Writers are responding to this turbulent moment in the country’s history with a tsunami of poems that address issues like immigration, global warming, the Syrian refugee crisis, institutionalized racism, equal rights for transgender people, Islamophobia and health care.

…Poets are using social media to respond quickly to the news, posting new verses online. Hours after the election results came in on Nov. 8, Danez Smith, a 27-year-old poet in Minneapolis, wrote a poem about losing faith in the country, titled “You’re Dead, America.” It was published on BuzzFeed on Nov. 9, and includes the verses, “on the TV/ is the man from TV/ is gonna be president/ he has no word/ & hair beyond simile/ you’re dead, America.” Smith, who identifies with neither gender and prefers no courtesy title, has also written poems about health care and police violence, which have been used on signs and read aloud at Black Lives Matter protests.

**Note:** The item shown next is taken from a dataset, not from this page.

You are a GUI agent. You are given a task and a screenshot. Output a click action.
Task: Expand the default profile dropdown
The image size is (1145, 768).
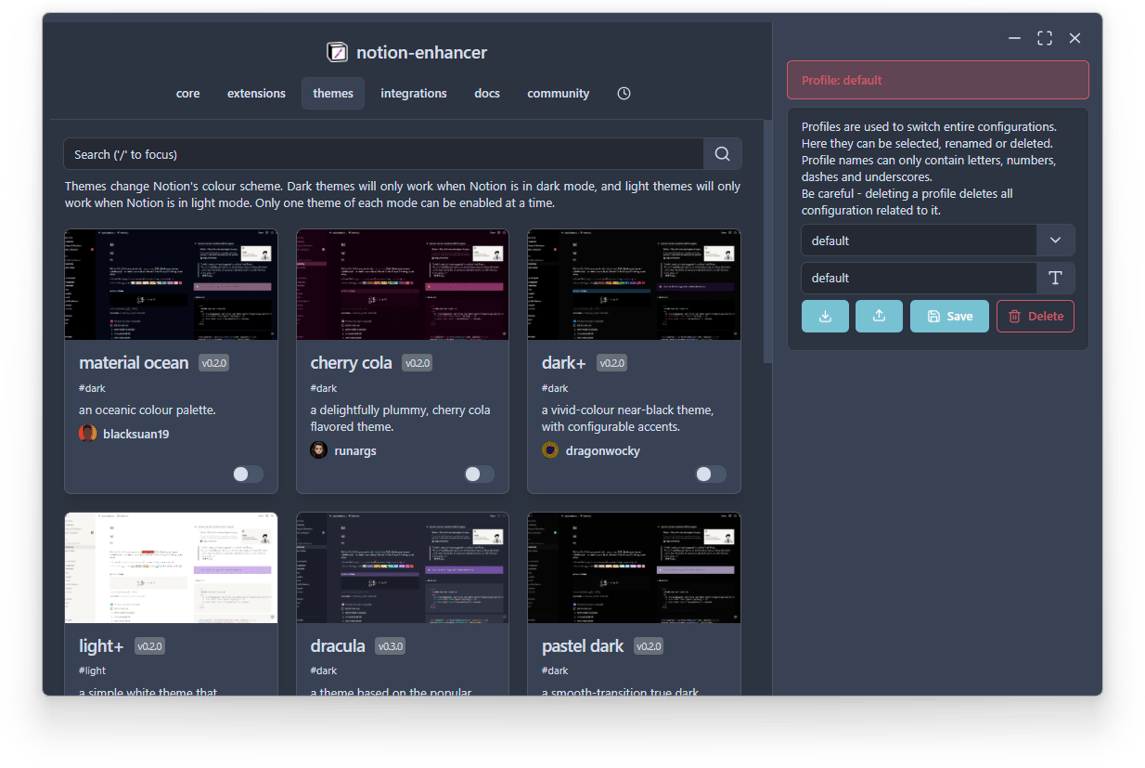click(x=918, y=241)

How might your students use poetry to express their reactions to what is happening in the world today? What published poetry can they find that helps them make sense of it?

One possibility: reading the work of the United States poet laureate, Tracy K. Smith, or listening to her podcast, The Slowdown. In an essay on politics and poetry, she writes that political poetry has become a means of owning up to the complexity of our problems, and introduces the reader to some, like Justin Phillip Reed and Evie Shockley, who are doing it well. She writes:

Poems willing to enter into this fraught space don’t merely stand on the bank calling out instructions on how or what to believe; they take us by the arm and walk us into the lake, wetting us with the muddied and the muddled, and sometimes even the holy.

Invite your students to find or create political poems that address the issues they think are important — and that do so in a way that “take us by the arm and walk us into the lake.”